**Task details:**
From the line below that contains "fonoavisos@comercio.com.pe (138, 2238)" to the line that contains "Lambayeque: Médicos protestan", repeat every line exactly, both ends included, and nothing else.

Collected data:

+ + + +

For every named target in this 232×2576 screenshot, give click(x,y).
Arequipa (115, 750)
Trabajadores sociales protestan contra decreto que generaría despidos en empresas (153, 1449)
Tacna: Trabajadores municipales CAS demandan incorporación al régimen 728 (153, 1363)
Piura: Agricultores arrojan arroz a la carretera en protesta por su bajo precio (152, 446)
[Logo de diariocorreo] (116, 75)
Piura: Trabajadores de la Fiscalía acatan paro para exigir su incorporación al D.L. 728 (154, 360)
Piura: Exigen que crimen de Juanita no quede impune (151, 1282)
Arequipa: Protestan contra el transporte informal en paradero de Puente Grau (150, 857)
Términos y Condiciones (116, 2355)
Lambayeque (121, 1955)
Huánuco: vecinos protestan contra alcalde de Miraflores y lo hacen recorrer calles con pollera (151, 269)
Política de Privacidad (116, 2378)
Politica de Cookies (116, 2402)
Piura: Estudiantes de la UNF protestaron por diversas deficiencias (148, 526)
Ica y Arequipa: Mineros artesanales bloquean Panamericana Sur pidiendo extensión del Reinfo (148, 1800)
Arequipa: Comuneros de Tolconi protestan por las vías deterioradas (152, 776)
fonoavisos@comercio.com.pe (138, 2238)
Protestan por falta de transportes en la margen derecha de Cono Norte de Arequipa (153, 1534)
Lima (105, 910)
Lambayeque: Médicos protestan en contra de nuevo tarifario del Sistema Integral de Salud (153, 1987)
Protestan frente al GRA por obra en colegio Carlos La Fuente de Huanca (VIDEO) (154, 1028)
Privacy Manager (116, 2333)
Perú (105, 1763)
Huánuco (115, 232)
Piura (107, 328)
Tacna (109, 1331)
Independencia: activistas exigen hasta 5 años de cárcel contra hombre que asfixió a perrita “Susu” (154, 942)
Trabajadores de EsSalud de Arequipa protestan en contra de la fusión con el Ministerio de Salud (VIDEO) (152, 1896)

+ + + +

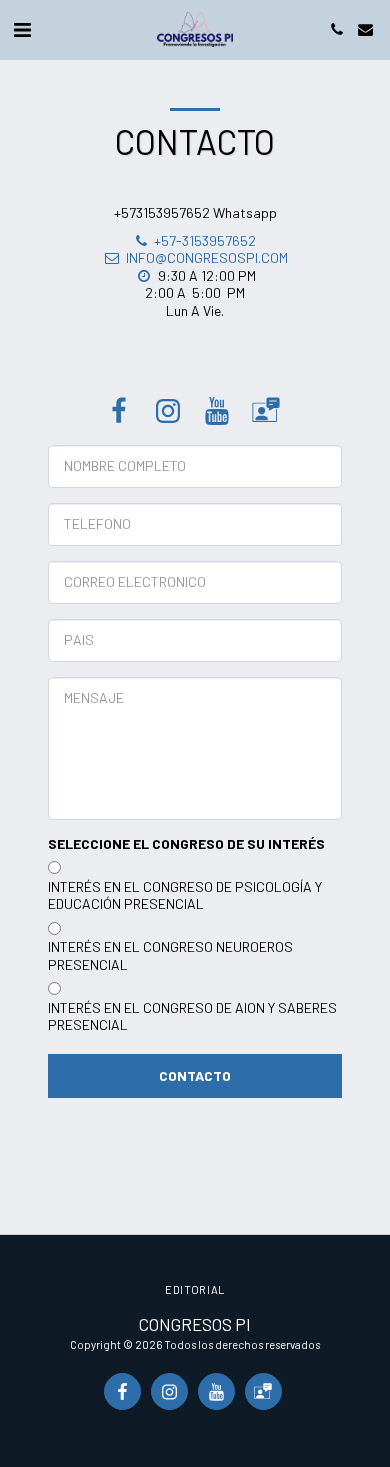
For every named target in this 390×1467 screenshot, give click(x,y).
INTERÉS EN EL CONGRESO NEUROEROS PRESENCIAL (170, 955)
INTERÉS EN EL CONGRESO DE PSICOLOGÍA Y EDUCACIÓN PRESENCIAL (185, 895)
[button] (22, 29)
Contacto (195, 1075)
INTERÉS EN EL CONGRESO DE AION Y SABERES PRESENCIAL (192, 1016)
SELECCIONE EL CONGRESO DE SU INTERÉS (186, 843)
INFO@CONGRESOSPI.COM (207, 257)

+ + + +

**Solution for this problem:**
fonoavisos@comercio.com.pe (138, 2238)
Protestan por falta de transportes en la margen derecha de Cono Norte de Arequipa (153, 1534)
Lima (105, 910)
Lambayeque: Médicos protestan en contra de nuevo tarifario del Sistema Integral de Salud (153, 1987)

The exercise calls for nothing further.